Per esempio, un secolo dopo la commissione Mesmer arrivò Robert Koch, che mise un punto fermo in quell’annoso problema della ricerca medica che è la comprensione del rapporto causa – effetto. Cioè: come si fa a dire che qualcosa è causa di malattia? Perché la terapia (a meno che non sia sintomatica) se vuole guarire davvero deve estirpare le cause della malattia ed è su questa conoscenza che (spesso) si fonda. Cioè: Marshall dopo essersi fatto venire l’ulcera aveva preso un antibiotico perché la sua teoria e il suo esperimento dicevano che l’ulcera è una malattia infettiva.

Koch pensava a una causa necessaria ed efficiente di malattia, cioè credeva che un certo germe desse sempre la stessa malattia e che la malattia derivasse sempre da quel germe. Oggi sappiamo che è una visione molto limitata del problema (al di là del fatto che si parla solo di infezioni). Ma i suoi criteri restano importanti e sono i seguenti: un microorganismo è responsabile di malattia se è presente in tutti i malati, se si può isolare in coltura e reiniettare in un ospite sano provocando la malattia (tranquilli, in un animale da laboratorio) e se possa infine essere prelevato anche dall’ospite infettato sperimentalmente.

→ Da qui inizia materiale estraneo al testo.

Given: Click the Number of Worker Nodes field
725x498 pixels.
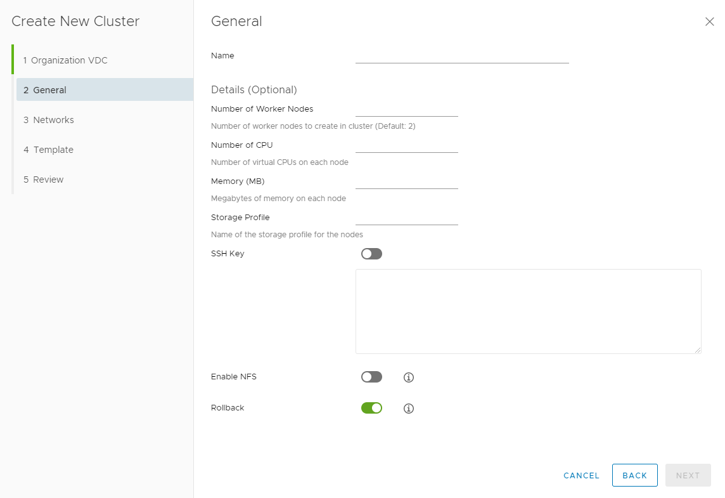Looking at the screenshot, I should (406, 108).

Intanto l’arcinemico di Koch, il francese Louis Pasteur, ne scopriva un’altra: la causa delle infezioni in chirurgia erano i batteri portati da chirurghi e strumenti operatori, quindi bisognava disinfettare il paziente e tutto quello che veniva in contatto con le sue ferite aperte. Trovata la causa del problema, trovata anche la soluzione.

Ma c’è un altro sistema per trovare le cause dei problemi di salute di intere popolazioni, ed è la statistica o meglio l’epidemiologia. Immaginate di svegliarvi medico a metà Ottocento a Soho, in una Londra sporca e sovraffollata, dove si muore a grappoli di colera. Che fate? Koch e Pasteur non vi hanno ancora spiegato niente: dovete cavarvela da soli. Il modo migliore è quello di seguire il metodo di John Snow, cioè mettersi a contare. Potreste così accorgervi che i casi di colera sono più frequenti in certe zone del quartiere e non in altre. E comincereste a costruirvi una teoria sull’acqua contaminata e sulla sua distribuzione. Comincereste quindi a capire che la malattia è dovuta a un agente trasmissibile con l’acqua. Mica male come risultato, ottenuto per di più senza usare un microscopio.

Ma Mesmer non era scienza. Proponeva un’unica soluzione per una lunga serie di malattie tutte diverse: il che significava il completo disinteresse (e la completa ignoranza, che all’epoca poteva essere perdonata) verso le cause delle malattie. Usava la stessa terapia senza nessuna prova sperimentale: senza nessuna osservazione di laboratorio alla Koch e nessun calcolo statistico alla Snow. Semplicemente, vendeva illusioni travestite da speranze. Era la fine del Settecento, ma la scienza era già abbastanza strutturata da decidere di impedirglielo.

Se la lezione della commissione Mesmer vi sembra una storia polverosa da imparruccati mozartiani, sappiate che nell’Italia degli anni duemiladieci successe una cosa simile. Un non-medico vendeva rimedi per questo e quello, al di fuori di qualsiasi criterio scientifico. Fu stabilito che una commissione li mettesse alla prova e fu chiamato un americano a presiederla. Qualcuno fece notare che forse, a 230 anni dalla commissione Mesmer, avremmo anche potuto usare la logica, la filosofia, la biologia, la statistica, l’immunologia e persino il diritto per capire a priori che quegli amuleti non erano la panacea promessa. Così la commissione fu fatta e disfatta per mesi e intanto nei teatri moderni, cioè alla tv, si continuava a parlare della presunta terapia come di una cosa miracolosa davvero.

Per fortuna oggi tutto questo non è più possibile perché la medicina moderna ha imparato la lezione e sa comportarsi come scienza comanda (fanno eccezione nuovi venditori di calamite, santoni dai capelli lunghi, pseudo-terapeuti, psico-aggeggi, venditori di acqua fresca, naturocosi, nuovi adepti del culto staminale e medici compassionevoli sottoposti al solo vaglio della commissione lacrime-e-applausi).